## What is required
The line containing "You are a GUI" and every line after it, through the end of the material: copy these exactly and nothing else, leaving pictures out.

* * *

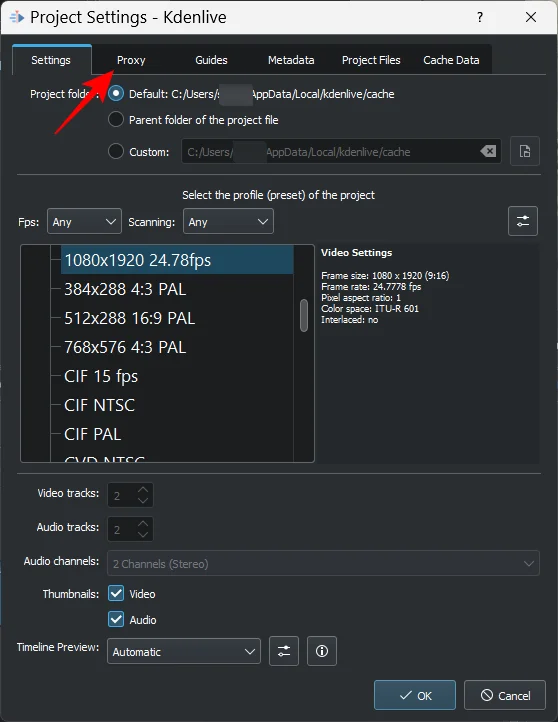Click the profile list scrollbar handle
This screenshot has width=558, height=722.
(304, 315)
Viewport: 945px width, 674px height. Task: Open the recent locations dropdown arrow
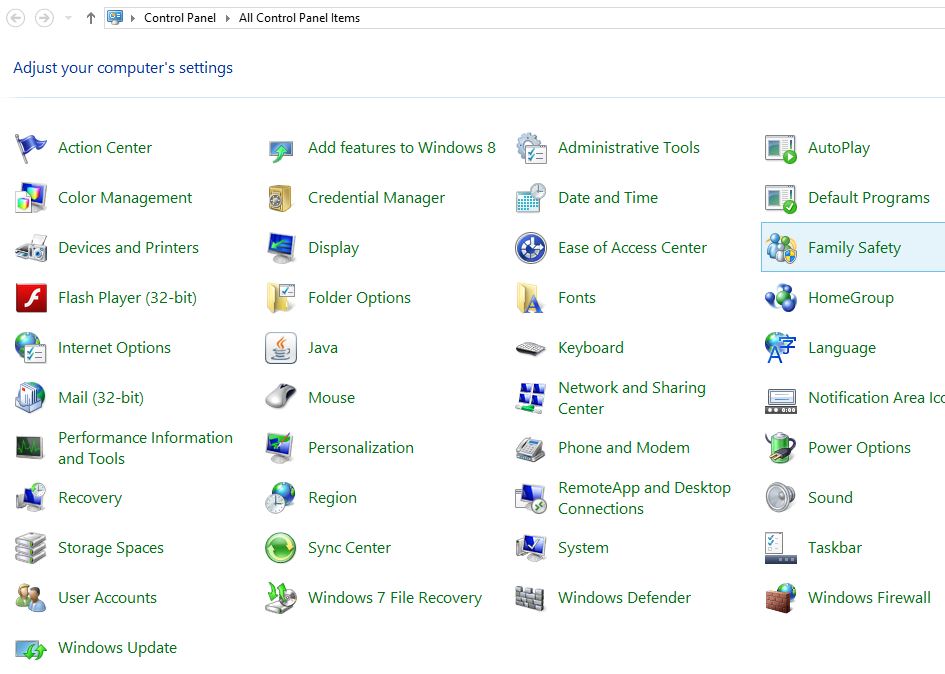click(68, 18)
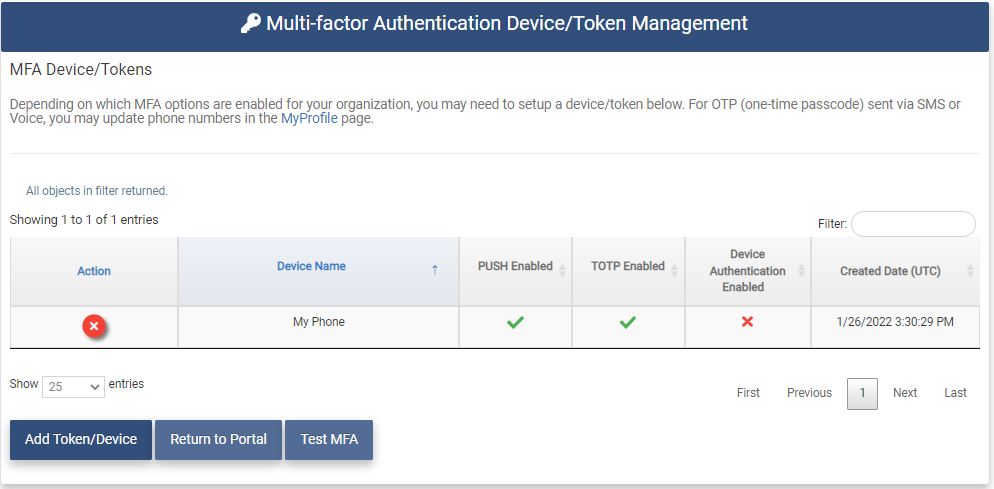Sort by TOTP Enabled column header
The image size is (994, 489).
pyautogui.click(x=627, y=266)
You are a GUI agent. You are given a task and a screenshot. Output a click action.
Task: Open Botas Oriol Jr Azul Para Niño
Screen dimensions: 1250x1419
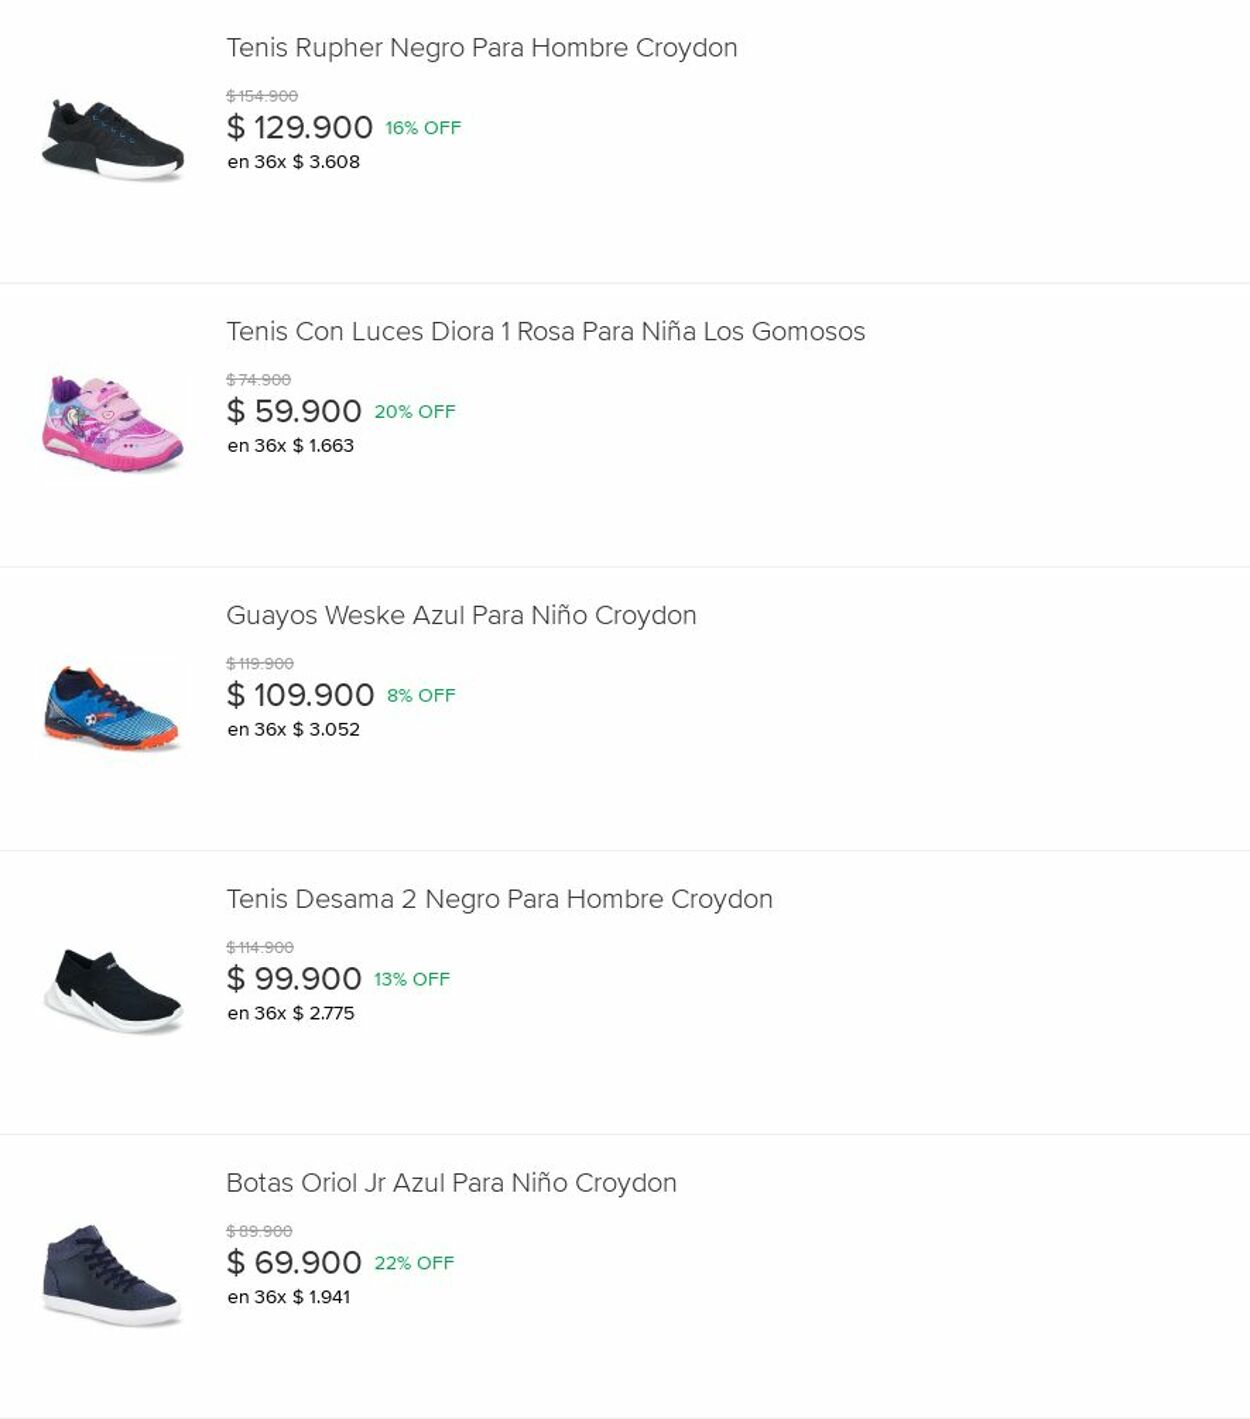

* * *

## Exercise solution
You are a GUI agent. You are given a task and a screenshot. Output a click action.
Task: Open Botas Oriol Jr Azul Para Niño
Screen dimensions: 1250x1419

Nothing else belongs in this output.